It happens to the best of us. Communication is such a fickle thing,
and the lines of communication can become blurred every so often,
especially when love and feelings are involved. Even those who think
that they are immune to the confusion of conflict can find themselves
drawn into a communication breakdown when they least expect it, and
chaos ensues.
Even those of us who are better equipped
than many others are not immune. This happened to me on the weekend, and
until to be quite honest, it took me by surprise. My spouse told me
something that really hurt my feelings, and I automatically lashed back
in defense.
It was a silly argument, over something as
simple as a misplaced bottle of perfume. But to me, it represented
something much deeper that had been simmering away for a couple of
weeks. I get frustrated at having to search for something when it is not
where I expect it to be, worse still when my partner has shifted it and
I don't know the first place to begin searching.
Perfume,
needles and thread, car keys, a Tupperware container to store my baking
soda in, covers for our outdoor chairs, all were examples of instances
where I had to turn the house upside-down. A simple answer from my
spouse when these things were shifted would have saved me a lot of time
and frustration. And the answer I got? "You need to open your eyes and
organize yourself better"
I was gutted. When I come
home from work I exercise the dog and cook dinner so that it is on the
table by the time my partner gets home. The house is always spotless and
warm, as I'm very conscious of coming home to a tidy environment.
I
see this as a fundamental part of my role in coming home first, and it
takes a lot of my time. To imply that I have the time to "organize
yourself better" really hurt.
I don't expect praise,
but I did hope that my efforts were recognized. I got told that "I don't
expect you to cook my dinner every night." That was interpreted by me
as ingratitude, and hurt me even more.
So where to from
here? My spouse felt guilty at coming home every night to the perfect
household, where I felt guilty if it wasn't perfect. It was never about
me trying to make my spouse feel guilty, but it seems it did. And this
is where the communication fell down. He misinterpreted my efforts, and I
misinterpreted his response.
Communication,
communication, communication. I needed my partner to keep me informed of
where things move to. I need to be informed. I need to voice my
frustration before it gets to boiling point. We both need to talk about
our feelings more, and how each of our contributions to our home and our
relationship make us feel, and how we interpret each others
contributions.
Just because something isn't spoken
about, doesn't mean it's not important. A relationship or marriage is
not a competition, but for many couples it feels like it.
When
people feel guilt or stress, it leads them to act funny ways. Often
stress and guilt are barriers to communication. The key to overcoming
them is to recognize what it is, and have the courage to talk about it.

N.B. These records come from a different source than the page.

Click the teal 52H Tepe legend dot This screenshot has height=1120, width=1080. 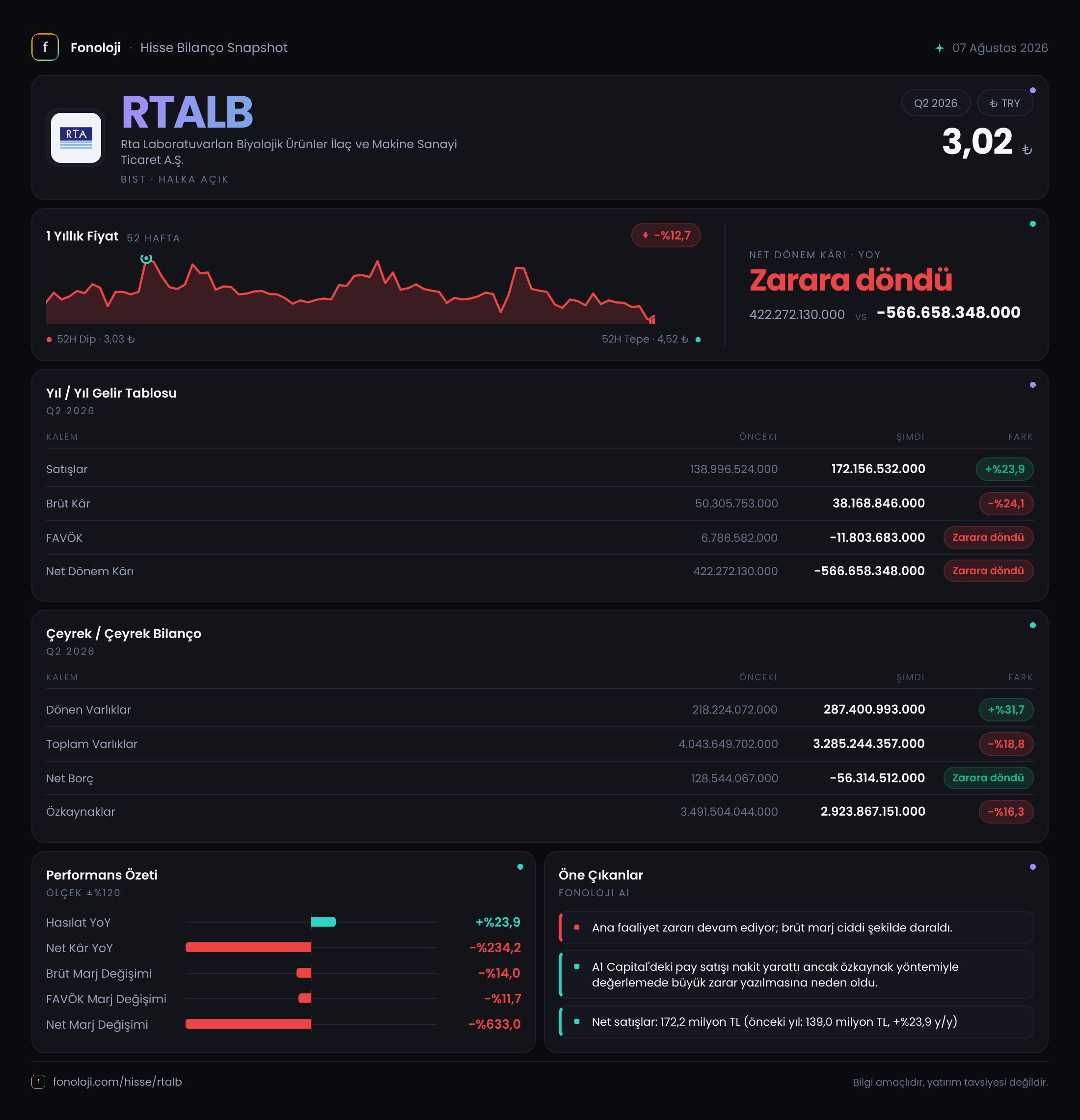pos(698,340)
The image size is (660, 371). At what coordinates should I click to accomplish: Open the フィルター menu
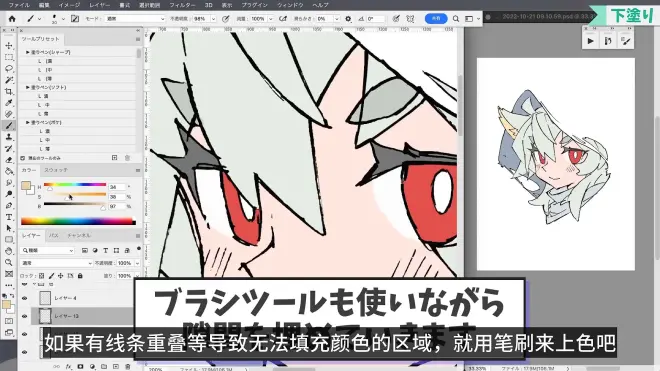click(x=182, y=5)
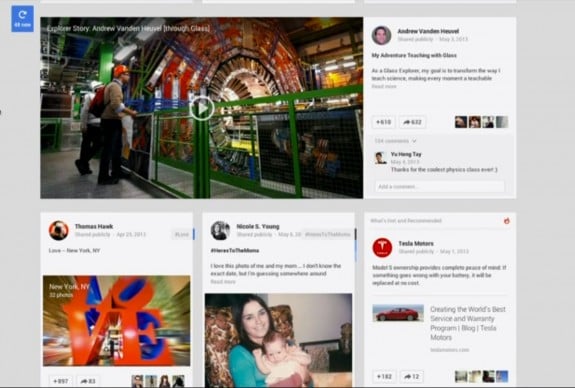Click the +1 button showing 610
Screen dimensions: 575x388
[384, 122]
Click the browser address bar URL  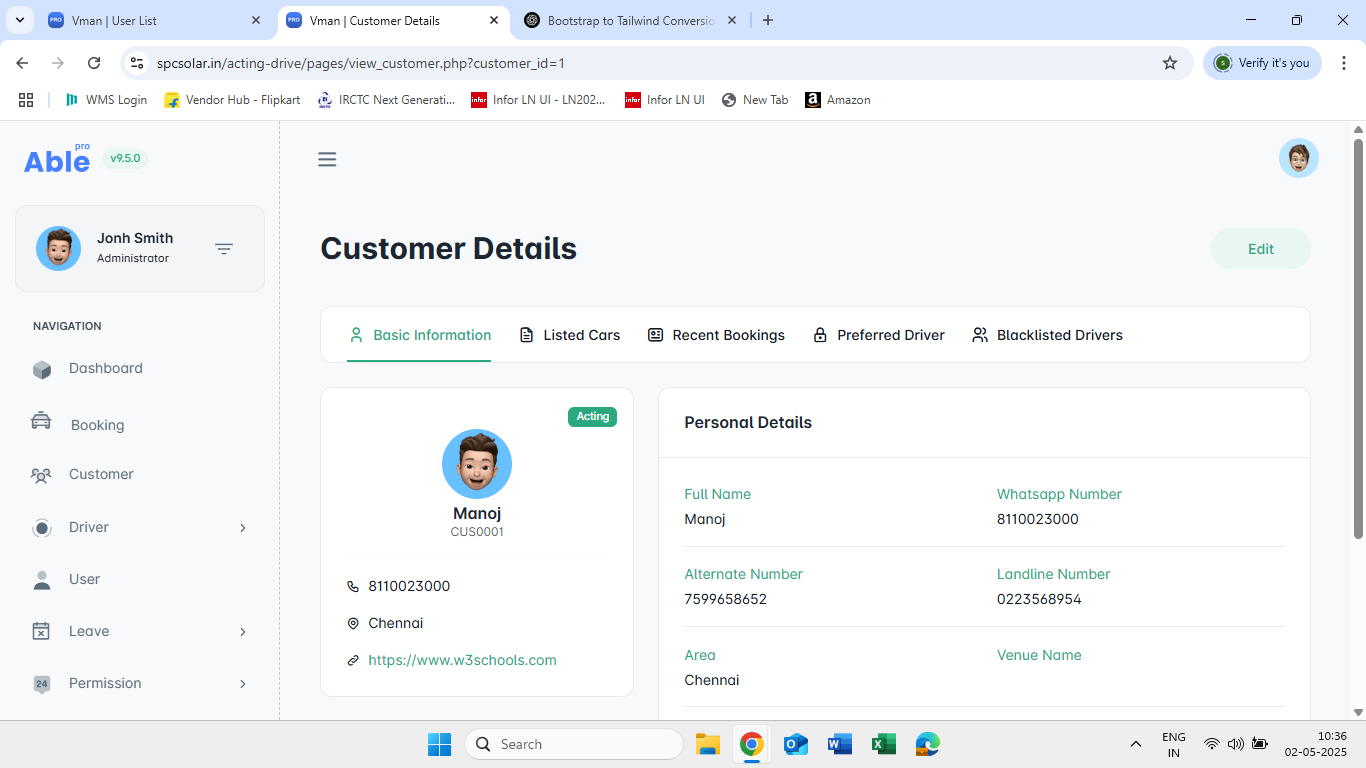click(360, 63)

You might be able to do it as a couple, or you might want the help of a
friend who can listen to the way you are communicating with each other
and offer insights and advice.
We got it sorted out,
and kissed and hugged. It wouldn't hurt so much if I didn't feel such
love at the same time. But it served as a good reminder to me. Sometimes
you get so wrapped up in your own emotions that you forget to think of
the other person. You also need to entertain the possibility that you
are misinterpreting each other. Talking about it is the way to expose
the miscommunication and let the healing begin.